___ GIVEN TEXT
You know the feeling – when your throat and neck constrict, it can feel like you just swallowed an entire slice of cake whole.
For some people, all it takes is a glass of orange juice to make their chests feel tight. For others, an infraction as small as eating ketchup with your french fries can set it off. Spicy food, alcohol, coffee, pregnancy, onions, and more can trigger discomfort… as well as simply laying down after consuming any of those things.
But “heartburn” is something of a misnomer. Heartburn is caused by stomach acid contents traveling back up the esophagus, the same tube food contents traveled down to get to the stomach. Tightness, burning, and stinging pain in the lower chest are the most common symptoms.
The medical term for that event is gastroesophageal reflux, acid reflux, or GERD.
That’s right. Heartburn is a gut health issue.
The more we learn about the gut, the more clear it becomes that its health is paramount to the seamless functionality of the rest of our bodies. And heartburn is no exception – especially because one in four Americans suffers from heartburn about once a month.
Typically, acid reflux is treated with over-the-counter antacids, which attacks the symptom, but not the underlying problem.
______
Answer these questions from the text on heartburn.
(a) Up which tube does stomach acid travel to cause heartburn?
(b) What share of Americans has heartburn about once a month?
(c) What is acid reflux usually treated with?
___ LISTED RECORDS
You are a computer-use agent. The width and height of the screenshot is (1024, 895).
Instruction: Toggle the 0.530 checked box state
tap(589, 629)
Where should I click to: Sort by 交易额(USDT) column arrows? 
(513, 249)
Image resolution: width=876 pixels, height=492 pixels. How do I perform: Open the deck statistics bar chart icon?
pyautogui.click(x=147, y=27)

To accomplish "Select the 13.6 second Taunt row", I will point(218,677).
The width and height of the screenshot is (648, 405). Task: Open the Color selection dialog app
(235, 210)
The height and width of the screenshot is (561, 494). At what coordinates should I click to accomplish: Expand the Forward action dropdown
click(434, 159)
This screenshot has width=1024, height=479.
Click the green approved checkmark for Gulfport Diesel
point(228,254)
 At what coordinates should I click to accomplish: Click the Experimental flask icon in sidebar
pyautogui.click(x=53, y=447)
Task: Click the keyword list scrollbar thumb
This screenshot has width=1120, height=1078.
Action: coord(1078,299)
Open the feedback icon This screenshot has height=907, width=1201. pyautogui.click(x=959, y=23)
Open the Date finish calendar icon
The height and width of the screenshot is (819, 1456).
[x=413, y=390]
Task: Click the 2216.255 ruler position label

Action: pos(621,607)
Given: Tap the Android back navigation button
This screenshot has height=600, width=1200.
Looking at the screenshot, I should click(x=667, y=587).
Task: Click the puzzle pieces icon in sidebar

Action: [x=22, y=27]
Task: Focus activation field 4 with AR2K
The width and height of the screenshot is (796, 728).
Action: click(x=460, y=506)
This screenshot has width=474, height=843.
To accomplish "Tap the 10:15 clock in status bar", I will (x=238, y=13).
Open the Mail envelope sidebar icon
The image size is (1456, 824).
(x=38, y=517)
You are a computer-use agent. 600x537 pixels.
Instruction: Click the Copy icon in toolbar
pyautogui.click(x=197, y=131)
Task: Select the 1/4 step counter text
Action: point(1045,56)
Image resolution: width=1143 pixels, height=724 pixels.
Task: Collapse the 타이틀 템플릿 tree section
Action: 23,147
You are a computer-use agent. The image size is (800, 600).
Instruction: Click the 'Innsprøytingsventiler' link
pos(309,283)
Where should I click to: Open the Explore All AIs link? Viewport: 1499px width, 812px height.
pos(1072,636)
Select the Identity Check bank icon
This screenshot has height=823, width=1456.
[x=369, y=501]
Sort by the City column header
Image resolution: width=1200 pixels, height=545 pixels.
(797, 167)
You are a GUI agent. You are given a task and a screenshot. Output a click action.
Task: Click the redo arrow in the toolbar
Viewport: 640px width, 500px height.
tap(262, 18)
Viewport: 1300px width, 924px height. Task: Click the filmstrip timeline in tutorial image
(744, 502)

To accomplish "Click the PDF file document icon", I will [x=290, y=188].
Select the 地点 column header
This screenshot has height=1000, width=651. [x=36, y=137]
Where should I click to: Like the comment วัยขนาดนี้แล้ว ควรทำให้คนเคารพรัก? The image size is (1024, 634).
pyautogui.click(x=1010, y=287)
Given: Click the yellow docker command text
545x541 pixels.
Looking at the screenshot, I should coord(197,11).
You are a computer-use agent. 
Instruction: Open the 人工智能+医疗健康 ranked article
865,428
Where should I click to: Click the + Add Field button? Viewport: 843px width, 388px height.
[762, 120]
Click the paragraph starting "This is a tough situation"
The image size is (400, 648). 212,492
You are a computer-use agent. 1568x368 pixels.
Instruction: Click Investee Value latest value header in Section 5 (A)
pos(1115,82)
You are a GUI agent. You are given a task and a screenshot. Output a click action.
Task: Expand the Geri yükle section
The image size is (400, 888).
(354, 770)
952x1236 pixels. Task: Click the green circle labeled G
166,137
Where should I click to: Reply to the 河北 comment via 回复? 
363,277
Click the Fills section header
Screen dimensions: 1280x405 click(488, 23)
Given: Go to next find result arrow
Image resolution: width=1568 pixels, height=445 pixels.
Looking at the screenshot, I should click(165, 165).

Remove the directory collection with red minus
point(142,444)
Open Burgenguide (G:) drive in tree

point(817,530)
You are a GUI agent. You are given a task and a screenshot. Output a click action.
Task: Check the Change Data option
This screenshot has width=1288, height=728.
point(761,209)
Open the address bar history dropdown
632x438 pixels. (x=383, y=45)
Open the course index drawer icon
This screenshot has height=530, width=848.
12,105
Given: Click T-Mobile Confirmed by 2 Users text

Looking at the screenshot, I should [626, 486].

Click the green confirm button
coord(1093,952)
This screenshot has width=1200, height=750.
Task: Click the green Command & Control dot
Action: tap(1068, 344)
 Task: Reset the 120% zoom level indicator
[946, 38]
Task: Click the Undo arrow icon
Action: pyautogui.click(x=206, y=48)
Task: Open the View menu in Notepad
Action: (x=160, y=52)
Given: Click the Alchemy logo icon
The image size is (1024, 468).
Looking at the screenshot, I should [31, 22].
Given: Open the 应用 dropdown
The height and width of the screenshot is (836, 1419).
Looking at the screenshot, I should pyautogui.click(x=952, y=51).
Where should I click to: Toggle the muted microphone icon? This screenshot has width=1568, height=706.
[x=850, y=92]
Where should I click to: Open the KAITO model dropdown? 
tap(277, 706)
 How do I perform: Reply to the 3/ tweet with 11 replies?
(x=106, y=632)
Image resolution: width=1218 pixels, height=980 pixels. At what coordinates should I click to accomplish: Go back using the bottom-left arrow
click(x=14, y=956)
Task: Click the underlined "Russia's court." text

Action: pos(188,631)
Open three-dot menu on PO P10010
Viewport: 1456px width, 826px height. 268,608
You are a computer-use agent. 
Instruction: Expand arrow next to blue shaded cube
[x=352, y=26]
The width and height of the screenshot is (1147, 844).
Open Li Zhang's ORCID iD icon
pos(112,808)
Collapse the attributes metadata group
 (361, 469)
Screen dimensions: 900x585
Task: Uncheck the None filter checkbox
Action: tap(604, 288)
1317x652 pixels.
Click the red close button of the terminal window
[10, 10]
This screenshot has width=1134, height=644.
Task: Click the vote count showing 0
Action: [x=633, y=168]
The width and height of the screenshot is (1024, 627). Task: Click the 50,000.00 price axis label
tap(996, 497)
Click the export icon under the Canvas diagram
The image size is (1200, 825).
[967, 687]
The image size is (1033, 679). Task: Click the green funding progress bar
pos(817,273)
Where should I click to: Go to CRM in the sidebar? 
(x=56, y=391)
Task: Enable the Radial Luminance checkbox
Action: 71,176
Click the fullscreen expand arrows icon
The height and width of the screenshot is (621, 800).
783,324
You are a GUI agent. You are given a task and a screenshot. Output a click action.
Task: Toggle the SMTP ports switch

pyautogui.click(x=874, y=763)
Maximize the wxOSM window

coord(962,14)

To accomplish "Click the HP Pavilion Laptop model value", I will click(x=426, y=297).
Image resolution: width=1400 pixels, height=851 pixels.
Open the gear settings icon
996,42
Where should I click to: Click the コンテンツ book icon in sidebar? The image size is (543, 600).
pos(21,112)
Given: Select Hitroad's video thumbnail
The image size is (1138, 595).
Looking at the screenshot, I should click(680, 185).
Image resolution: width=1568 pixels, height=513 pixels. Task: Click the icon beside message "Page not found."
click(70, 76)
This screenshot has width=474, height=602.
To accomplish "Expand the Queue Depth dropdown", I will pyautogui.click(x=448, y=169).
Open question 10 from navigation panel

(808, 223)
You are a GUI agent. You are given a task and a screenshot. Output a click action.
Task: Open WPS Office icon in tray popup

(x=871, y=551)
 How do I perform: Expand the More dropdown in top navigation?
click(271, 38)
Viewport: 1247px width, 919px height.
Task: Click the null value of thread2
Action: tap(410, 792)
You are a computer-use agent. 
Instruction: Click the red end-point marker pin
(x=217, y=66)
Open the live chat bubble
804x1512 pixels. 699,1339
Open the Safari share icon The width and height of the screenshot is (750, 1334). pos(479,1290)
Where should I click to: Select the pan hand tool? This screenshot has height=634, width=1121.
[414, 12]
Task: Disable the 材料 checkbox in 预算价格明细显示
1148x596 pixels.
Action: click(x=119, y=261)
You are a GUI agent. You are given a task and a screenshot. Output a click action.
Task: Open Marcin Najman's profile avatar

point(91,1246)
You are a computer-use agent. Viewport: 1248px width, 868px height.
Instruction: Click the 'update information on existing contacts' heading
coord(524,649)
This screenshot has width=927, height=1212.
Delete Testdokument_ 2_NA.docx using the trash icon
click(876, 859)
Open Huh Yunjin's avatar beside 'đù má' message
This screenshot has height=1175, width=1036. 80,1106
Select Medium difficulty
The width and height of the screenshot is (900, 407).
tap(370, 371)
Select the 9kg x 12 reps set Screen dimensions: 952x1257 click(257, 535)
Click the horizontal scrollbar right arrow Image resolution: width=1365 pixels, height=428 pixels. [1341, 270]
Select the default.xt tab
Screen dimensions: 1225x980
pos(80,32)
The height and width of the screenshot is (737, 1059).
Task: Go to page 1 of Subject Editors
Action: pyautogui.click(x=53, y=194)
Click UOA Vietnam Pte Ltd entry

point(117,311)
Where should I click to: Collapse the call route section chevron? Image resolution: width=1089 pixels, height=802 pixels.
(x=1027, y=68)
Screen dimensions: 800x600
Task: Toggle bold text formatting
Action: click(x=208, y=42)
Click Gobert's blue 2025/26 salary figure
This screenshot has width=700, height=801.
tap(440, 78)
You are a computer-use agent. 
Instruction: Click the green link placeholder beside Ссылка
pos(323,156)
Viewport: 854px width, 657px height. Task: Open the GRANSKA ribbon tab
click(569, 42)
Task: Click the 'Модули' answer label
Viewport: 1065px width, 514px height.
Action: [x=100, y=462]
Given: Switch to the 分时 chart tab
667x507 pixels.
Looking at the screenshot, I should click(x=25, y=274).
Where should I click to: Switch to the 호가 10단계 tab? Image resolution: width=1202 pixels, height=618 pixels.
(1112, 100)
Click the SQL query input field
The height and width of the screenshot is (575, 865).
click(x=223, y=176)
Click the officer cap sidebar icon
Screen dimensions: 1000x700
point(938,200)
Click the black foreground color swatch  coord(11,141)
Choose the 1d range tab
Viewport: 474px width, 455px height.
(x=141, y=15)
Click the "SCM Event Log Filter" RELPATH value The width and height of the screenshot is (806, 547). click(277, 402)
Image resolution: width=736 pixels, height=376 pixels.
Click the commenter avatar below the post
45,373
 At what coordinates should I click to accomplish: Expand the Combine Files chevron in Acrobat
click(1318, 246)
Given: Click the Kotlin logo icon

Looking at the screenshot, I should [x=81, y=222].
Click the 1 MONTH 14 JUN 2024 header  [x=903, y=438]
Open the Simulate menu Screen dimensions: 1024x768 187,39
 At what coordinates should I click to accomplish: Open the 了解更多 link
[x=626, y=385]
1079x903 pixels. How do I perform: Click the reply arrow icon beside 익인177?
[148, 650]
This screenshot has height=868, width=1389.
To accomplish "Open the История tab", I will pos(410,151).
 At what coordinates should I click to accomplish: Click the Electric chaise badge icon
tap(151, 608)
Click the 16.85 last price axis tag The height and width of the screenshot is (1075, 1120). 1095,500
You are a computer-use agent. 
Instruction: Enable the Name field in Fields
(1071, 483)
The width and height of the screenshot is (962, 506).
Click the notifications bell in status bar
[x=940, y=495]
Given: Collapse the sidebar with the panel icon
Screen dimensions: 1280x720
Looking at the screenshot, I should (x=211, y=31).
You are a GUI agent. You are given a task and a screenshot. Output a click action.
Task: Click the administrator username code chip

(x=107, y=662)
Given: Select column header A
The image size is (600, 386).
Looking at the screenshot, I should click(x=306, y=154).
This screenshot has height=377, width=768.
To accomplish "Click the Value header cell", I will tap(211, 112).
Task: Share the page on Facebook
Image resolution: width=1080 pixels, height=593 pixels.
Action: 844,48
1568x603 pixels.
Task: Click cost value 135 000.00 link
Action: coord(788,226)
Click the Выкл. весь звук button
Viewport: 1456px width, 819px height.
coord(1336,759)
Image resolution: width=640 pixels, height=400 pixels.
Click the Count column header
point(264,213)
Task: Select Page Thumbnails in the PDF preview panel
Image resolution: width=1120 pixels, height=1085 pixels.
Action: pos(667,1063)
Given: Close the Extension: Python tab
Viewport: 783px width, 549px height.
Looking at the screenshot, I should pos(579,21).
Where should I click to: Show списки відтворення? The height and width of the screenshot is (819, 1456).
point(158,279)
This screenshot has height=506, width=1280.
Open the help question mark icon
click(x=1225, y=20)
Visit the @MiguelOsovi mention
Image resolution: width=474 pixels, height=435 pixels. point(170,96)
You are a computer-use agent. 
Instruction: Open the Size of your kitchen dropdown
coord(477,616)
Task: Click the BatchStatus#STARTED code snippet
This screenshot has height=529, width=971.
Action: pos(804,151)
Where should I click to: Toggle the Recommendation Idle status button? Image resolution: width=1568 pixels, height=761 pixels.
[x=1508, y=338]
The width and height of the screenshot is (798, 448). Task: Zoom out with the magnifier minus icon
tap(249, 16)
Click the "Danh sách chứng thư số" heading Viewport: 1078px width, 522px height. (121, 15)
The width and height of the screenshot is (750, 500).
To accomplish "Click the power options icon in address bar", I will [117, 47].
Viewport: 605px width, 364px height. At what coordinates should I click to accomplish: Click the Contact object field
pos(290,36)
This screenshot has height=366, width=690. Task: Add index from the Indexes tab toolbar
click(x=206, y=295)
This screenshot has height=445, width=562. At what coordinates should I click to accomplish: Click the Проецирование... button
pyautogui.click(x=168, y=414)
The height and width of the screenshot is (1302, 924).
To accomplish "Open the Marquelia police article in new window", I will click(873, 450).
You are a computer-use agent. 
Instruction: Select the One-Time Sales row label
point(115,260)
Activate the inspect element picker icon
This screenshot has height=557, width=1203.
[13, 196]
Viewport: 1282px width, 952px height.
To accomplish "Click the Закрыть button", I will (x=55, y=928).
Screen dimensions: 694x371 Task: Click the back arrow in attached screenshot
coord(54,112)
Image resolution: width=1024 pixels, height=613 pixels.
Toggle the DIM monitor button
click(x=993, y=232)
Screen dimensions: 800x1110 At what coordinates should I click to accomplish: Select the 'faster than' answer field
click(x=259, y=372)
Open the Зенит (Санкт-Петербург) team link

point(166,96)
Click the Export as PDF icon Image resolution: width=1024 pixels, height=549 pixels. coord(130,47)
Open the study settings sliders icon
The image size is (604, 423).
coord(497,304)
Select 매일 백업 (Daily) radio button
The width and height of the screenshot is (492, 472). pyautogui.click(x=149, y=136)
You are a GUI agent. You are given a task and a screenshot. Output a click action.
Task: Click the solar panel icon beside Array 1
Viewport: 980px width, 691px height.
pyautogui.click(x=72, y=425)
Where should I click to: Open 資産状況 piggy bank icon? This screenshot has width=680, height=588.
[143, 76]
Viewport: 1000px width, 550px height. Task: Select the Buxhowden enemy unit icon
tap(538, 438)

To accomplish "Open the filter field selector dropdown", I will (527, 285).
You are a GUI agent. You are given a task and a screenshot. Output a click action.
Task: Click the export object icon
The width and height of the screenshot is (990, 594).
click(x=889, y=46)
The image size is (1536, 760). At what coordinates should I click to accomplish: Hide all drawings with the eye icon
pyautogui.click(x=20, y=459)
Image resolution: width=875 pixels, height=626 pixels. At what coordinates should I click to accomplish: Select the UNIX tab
______
ANSWER TO THE EXERCISE:
(a) The esophagus
(b) One in four
(c) Over-the-counter antacids